# Problems with 318



## Adam F (Feb 29, 2004)

Hey guys. I will soon be inheriting a John Deere 318 tractor from my father. He's had it for a while, but after having a few problems with it, he decided to get another 318 that was a little newer.

One of the big problems he was having, was a loud clanking or banging noise during starting, like the flywheel was skipping on the starter. He took it in to the shop, and they replaced the starter and the flywheel. I guess it worked fine for a while, but then the same problem came back. Half the time when you turn the key, it VIOLENTLY skips, making a LOUD banging and clanking noise. If turn it off and try again, sometimes it will start up just fine. So is my flywheel damaged, again? What would cause this? Wouldn't be a problem with the output shaft on the motor would it? I sure hope not.

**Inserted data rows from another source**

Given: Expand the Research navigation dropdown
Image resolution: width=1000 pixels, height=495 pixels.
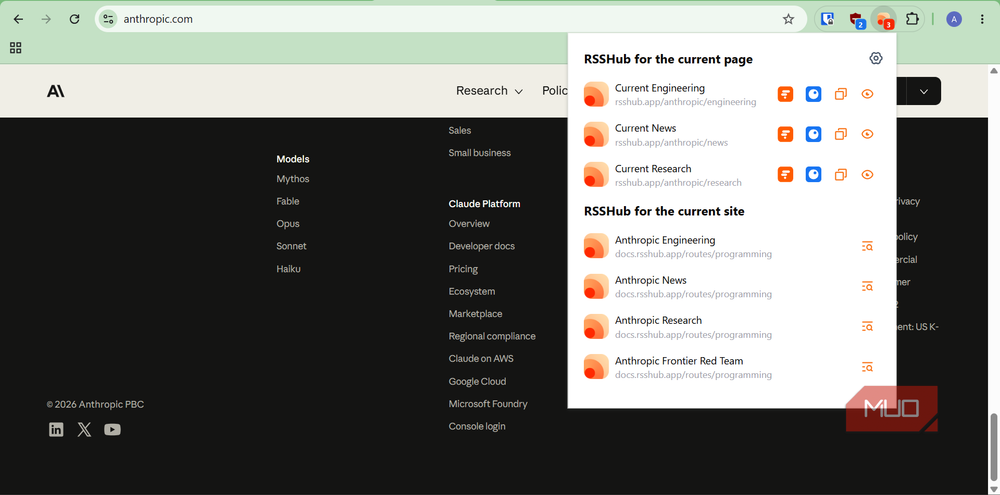Looking at the screenshot, I should click(x=489, y=91).
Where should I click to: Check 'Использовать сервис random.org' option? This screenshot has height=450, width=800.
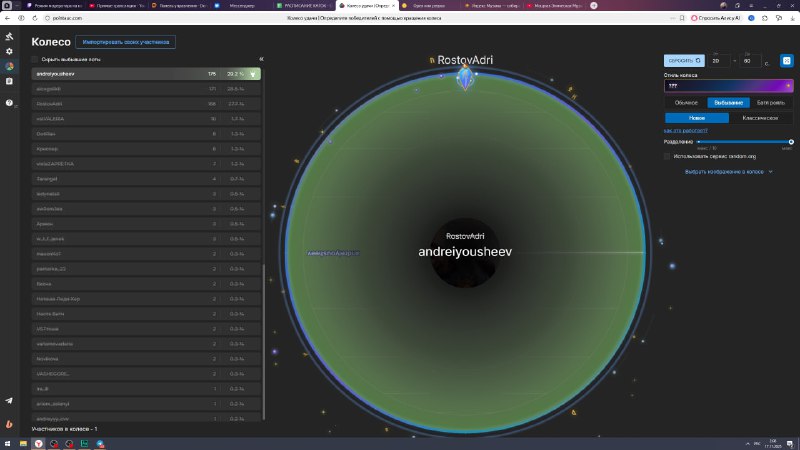point(668,155)
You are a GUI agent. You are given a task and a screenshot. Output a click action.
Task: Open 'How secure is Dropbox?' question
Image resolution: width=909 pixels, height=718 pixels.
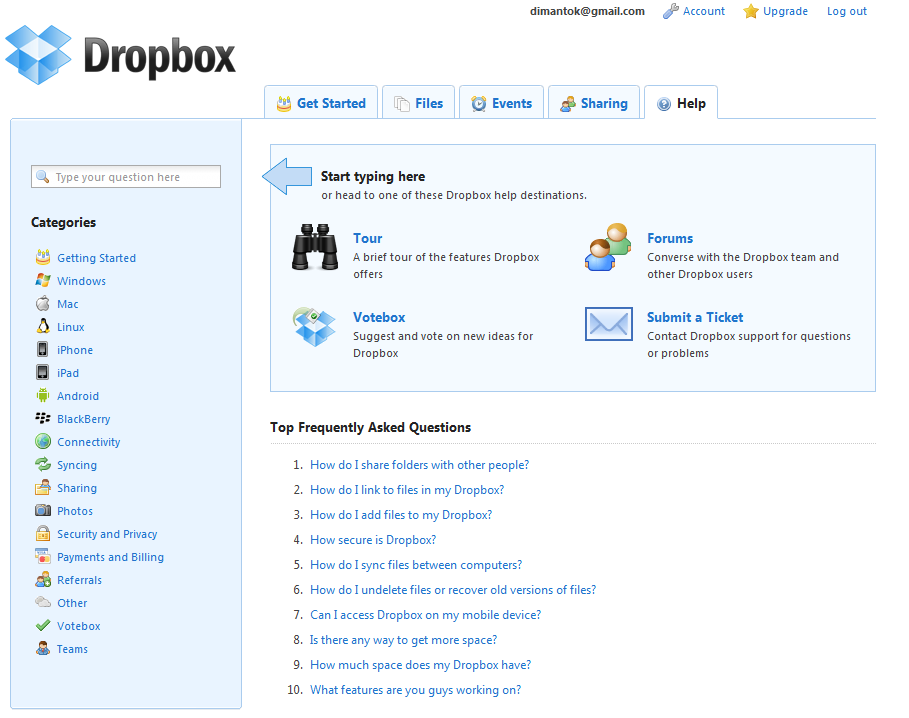coord(373,540)
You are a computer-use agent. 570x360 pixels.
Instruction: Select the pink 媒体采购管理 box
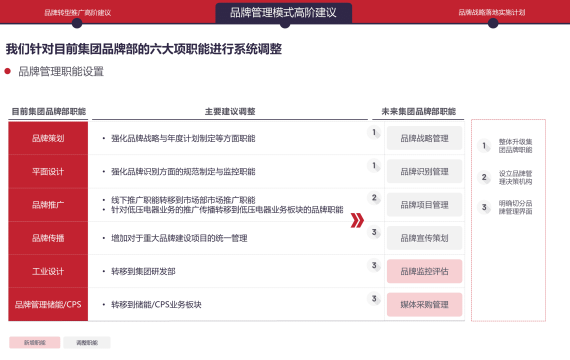pos(424,304)
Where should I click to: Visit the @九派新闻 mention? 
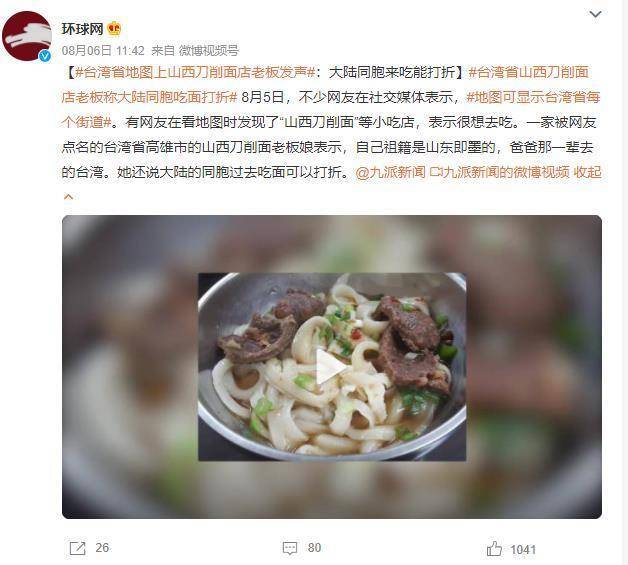[390, 172]
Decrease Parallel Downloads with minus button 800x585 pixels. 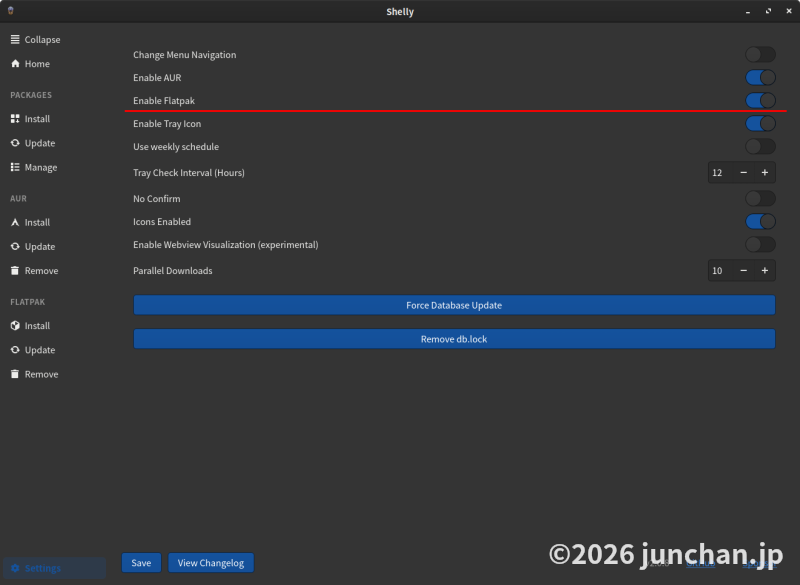pyautogui.click(x=743, y=271)
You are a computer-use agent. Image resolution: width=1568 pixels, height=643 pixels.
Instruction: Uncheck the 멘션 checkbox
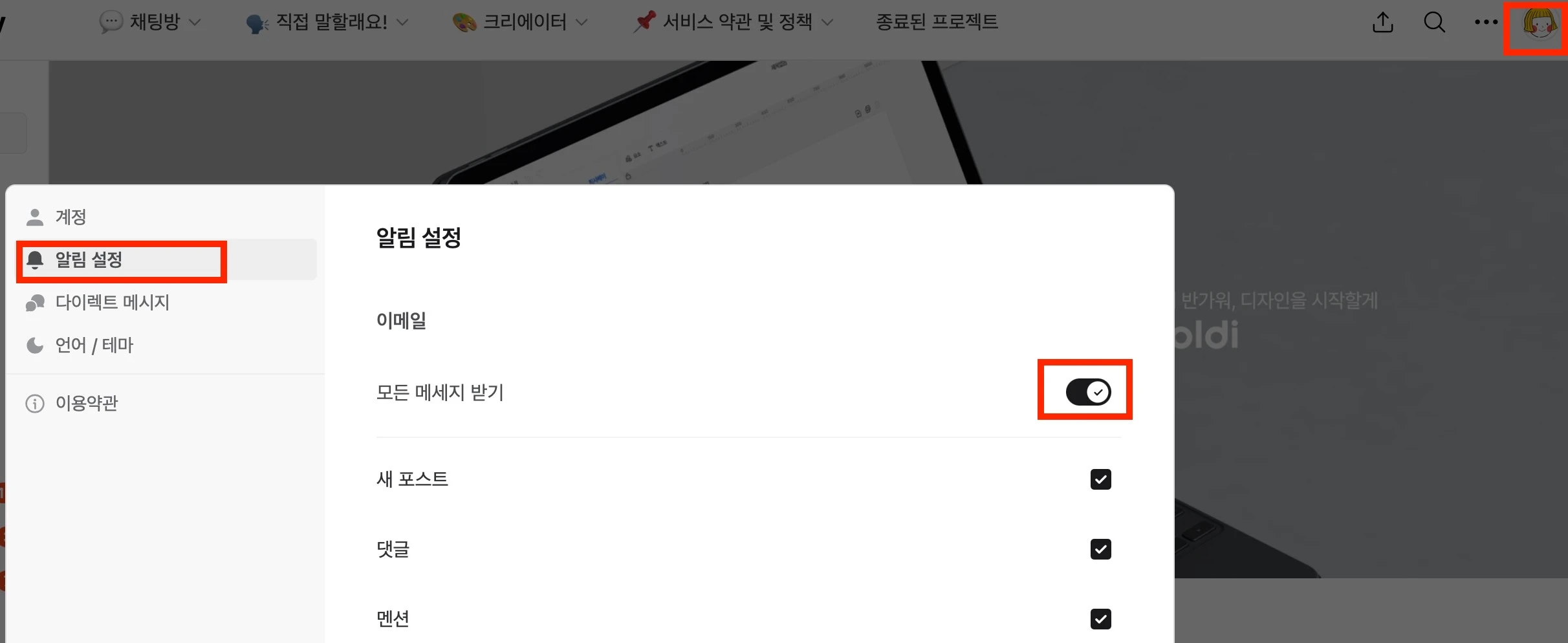click(1100, 619)
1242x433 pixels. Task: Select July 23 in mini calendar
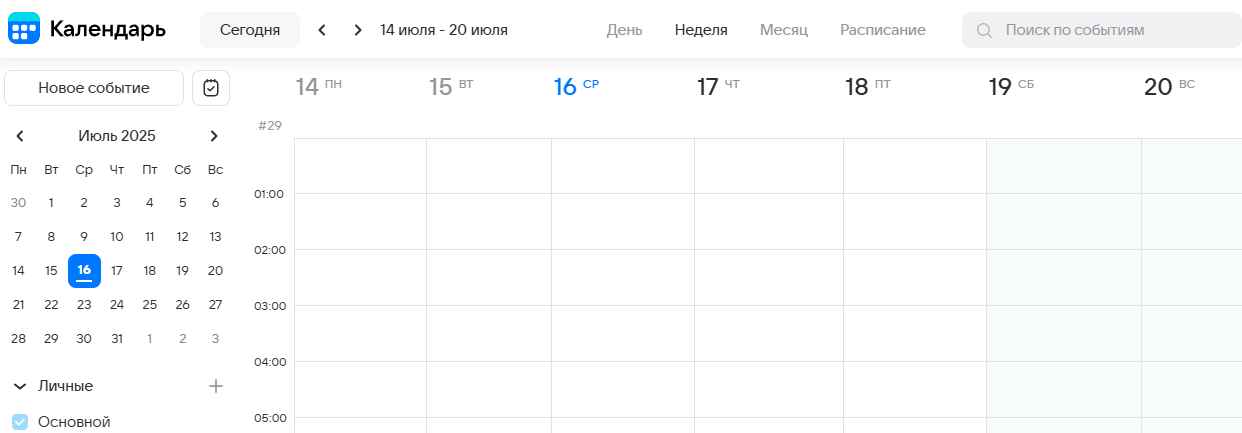click(x=84, y=304)
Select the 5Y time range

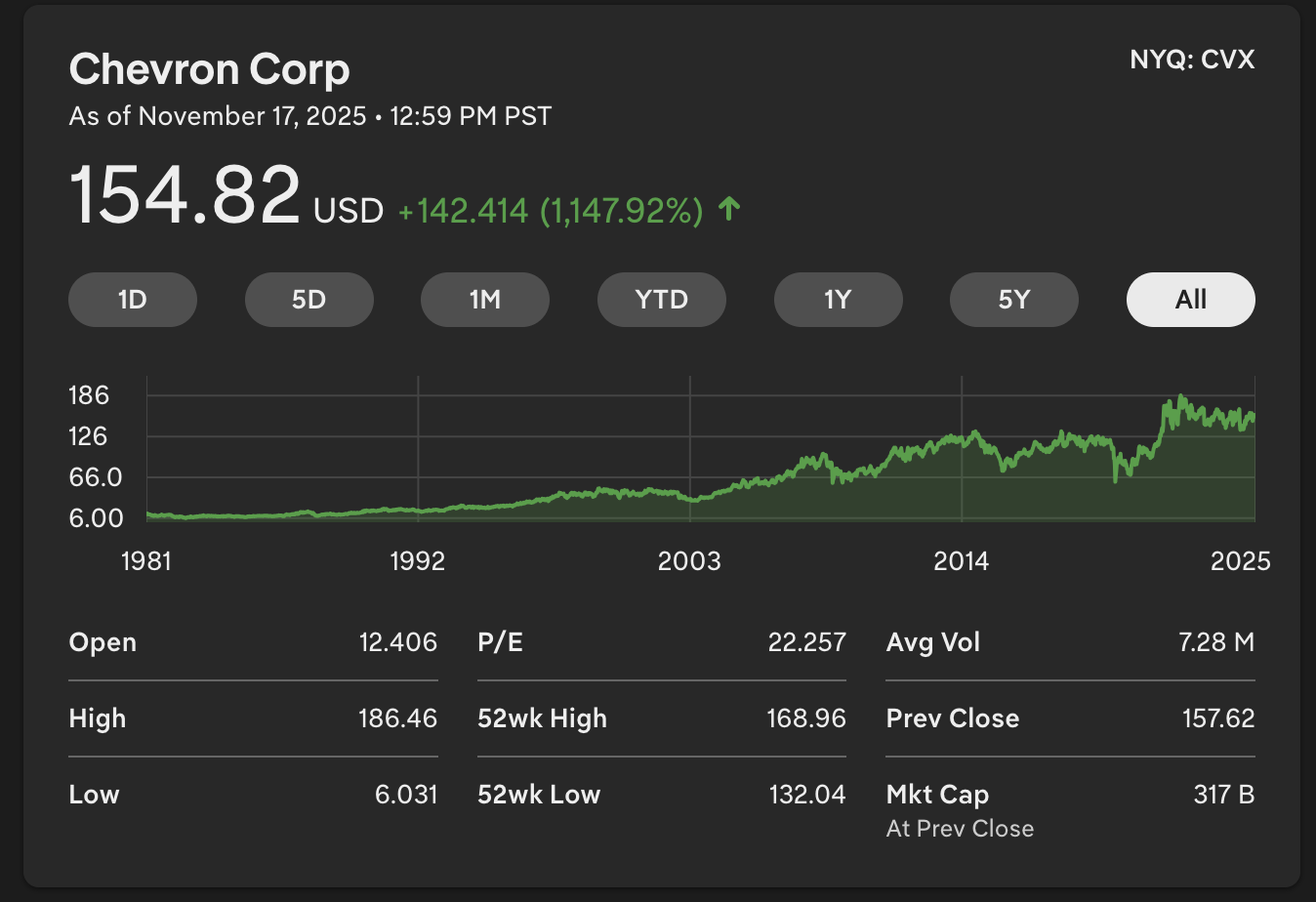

Also I cannot seem to remove the center pulley on the mowing deck. I remove the nuts but I cant get the darn bolt off to take the pulley off. 

Can you guys recommend any manuals that would help me?


----------



## Archdean (Jul 15, 2004)

I'm not a JD expert by any stretch!

Yes it does sound like your flywheel is damaged but probably so is the bearing on your crank, (the main reason for the clanging) and now the reason the second flywheel is not being held in alignment!! 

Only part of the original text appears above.